Demonstrating Kawasaki’s dynamism with a fundamental reform in the personnel system

Publish Date2023.02.27

Kawasaki overhauled its personnel system in just three years to provide an encouraging environment for personal growth and endeavors, proving that rapid change is possible within large organizations. Here is the voice of an individual sharing personal experiences and spreading information about the system with the hope that Kawasaki inspires change throughout Japanese society. (This article is a part of Kawasaki ViSiON MAP 2030, which imagines the future of the Kawasaki Group.)

Human Resource Division,
Head Office
Koichi Yokota

Yokota joined Kawasaki in 2013 due to his love for motorcycles. After his work related to the Companies Act which used his knowledge of law, he transferred to the human resource section to work on the Personnel System Reform project.
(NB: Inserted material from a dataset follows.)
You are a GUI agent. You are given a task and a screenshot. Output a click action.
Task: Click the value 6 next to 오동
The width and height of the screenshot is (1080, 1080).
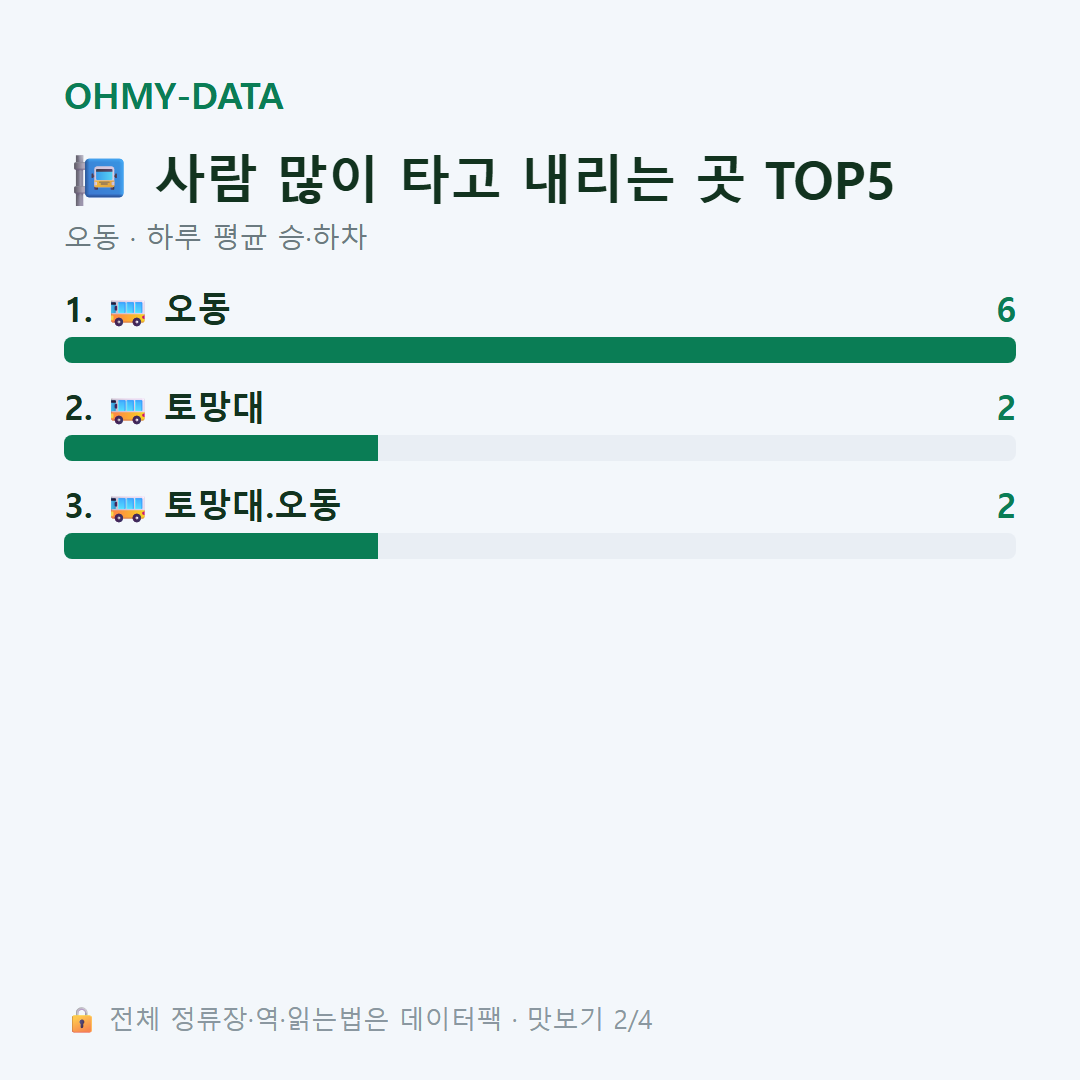(1006, 310)
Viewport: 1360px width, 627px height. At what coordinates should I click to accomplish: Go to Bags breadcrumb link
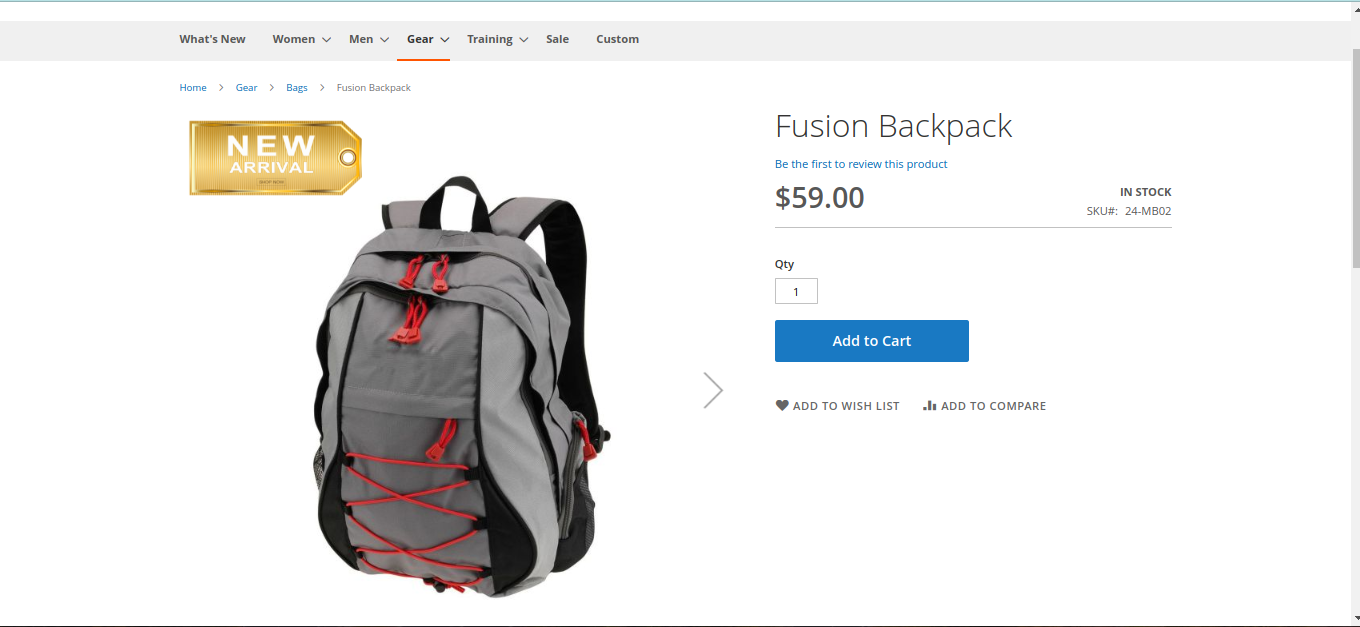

Changes must be made because it is difficult

Many have the impression that major Japanese companies have difficulty responding flexibly to change. I feel this is a key issue that should not be left unaddressed. The personnel system is one element I feel has been long due for change. We had a traditional system in which salaries rose as workers became older regardless of their accomplishments; this also meant a culture in which some people were not evaluated fairly no matter how hard they might have worked because of age. We aimed to change this old-fashioned system by building a scheme for evaluation based on achievements and by introducing the possibility for voluntary career decisions.

It takes longer to transform a culture than a system

The project to establish a new personnel system started in 2018. For the size of the company, we moved at a very fast speed, completing the project in 3 years. The core shift was that determinants related to age and the years of work at the company were replaced by achievement and skills. At the same time, an evaluation system was introduced to encourage employees to take on new challenges. In addition, rules were formulated to incorporate new work styles, including flextime without core hours and remote work, and workers were granted temporary leave to promote the relearning of skills for further career development. This is because there will be an increase in human resource mobility, we think we should let employees take on jobs of interest beyond their departments and companies. Kawasaki wants to be a company that respects and provides an environment for personal career plans. As a matter of course, making a system does not result in immediate changes in the culture or the minds of workers. We are trying to promote this new system in as many ways as possible, such as explanation from top management, the distribution of manuals, and orientation meetings about the system.

Sharing our experiences to change the entire industry

Experts say that it takes ten years to change the culture of an organization. This new personnel system may require the same length of time. I think the role of Human Resources is to spread this system in the shortest period possible so that young workers and experienced workers alike can take advantage of this experience. If Kawasaki, an enormous corporation, can gradually evolve, we can set an example for others. We have already been contacted by some companies and media. We are still halfway through the project, and we hope that you will continue to follow us as we take steps forward.

The information contained in the article is current as of December 2022.